Un altro punto cruciale è il pluralismo culturale. Stiamo uscendo da una fase segnata da un dogmatismo scientifico di Stato, mentre già si preparano disegni di legge che con il pretesto di proteggere questo o quel gruppo d'interesse nei fatti violano la libertà di espressione. Di conseguenza, le forze schierate a difesa del politicamente corretto preparano una Nuova Inquisizione, che oggi non brucia chi intende erroneamente questo o quel passo della Bibbia, ma invece perseguita quanti si esprimono autonomamente su qualsiasi tema e ritengono che la libertà di pensiero ed espressione (quale fu difesa da Bayle e Spinoza) rimanga un valore da salvaguardare. Una versione coerente del liberalismo ritiene poi che gli uomini abbiano diritti naturali, che dunque non provengono dalle concessioni del potere. Da questa visione della società, quale fu formulata da John Locke, emerge pure l'idea che l'ordine politico deve basarsi su rapporti volontari, e non su imposizioni calate dall'alto. Per la sua natura plurale, il liberalismo è pensato con diverse accentuazioni: c'è chi ritiene che uno Stato (sebbene non troppo esteso) sia necessario, e chi invece lo nega; c'è chi pensa che la questione centrale sia il controllo statale sull'economia (moneta, imposte, spesa pubblica) e chi, al contrario, pensa che il nodo cruciale sia giuridico, perché vi è la necessità di restaurare il diritto, affrancandolo dalle volontà arbitrarie dei membri della classe politica.

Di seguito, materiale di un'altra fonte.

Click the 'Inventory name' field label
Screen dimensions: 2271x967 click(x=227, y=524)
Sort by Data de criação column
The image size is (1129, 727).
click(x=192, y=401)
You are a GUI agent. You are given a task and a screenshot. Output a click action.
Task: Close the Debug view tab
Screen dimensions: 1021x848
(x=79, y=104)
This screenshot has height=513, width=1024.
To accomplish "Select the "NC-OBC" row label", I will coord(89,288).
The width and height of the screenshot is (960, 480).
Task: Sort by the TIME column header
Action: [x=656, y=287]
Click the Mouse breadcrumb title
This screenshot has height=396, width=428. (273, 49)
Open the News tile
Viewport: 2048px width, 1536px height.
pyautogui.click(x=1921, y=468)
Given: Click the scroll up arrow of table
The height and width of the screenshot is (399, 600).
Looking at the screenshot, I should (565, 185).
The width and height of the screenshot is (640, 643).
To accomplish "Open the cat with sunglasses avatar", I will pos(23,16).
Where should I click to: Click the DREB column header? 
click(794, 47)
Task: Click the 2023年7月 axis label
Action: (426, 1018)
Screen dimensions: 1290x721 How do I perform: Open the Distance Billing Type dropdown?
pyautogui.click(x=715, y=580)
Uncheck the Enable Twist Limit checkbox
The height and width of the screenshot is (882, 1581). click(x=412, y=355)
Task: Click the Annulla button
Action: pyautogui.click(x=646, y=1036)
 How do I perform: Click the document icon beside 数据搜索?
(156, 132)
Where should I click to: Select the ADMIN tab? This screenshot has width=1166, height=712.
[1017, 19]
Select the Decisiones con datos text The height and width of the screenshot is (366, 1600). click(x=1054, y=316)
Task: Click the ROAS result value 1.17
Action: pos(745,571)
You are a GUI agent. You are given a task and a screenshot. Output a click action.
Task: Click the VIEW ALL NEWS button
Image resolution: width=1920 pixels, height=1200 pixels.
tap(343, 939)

È vero, a ogni modo, che il liberalismo è incompatibile con quell'attitudine elitaria, moralista e autoritaria che
contraddistingue i politici progressisti: quel ceto dirigente pronto a usare qualsiasi pretesto per gestire l'esistenza di tutti noi, rinchiuderci in casa, sottrarci risorse, inocularci questo o quel farmaco e tapparci la bocca.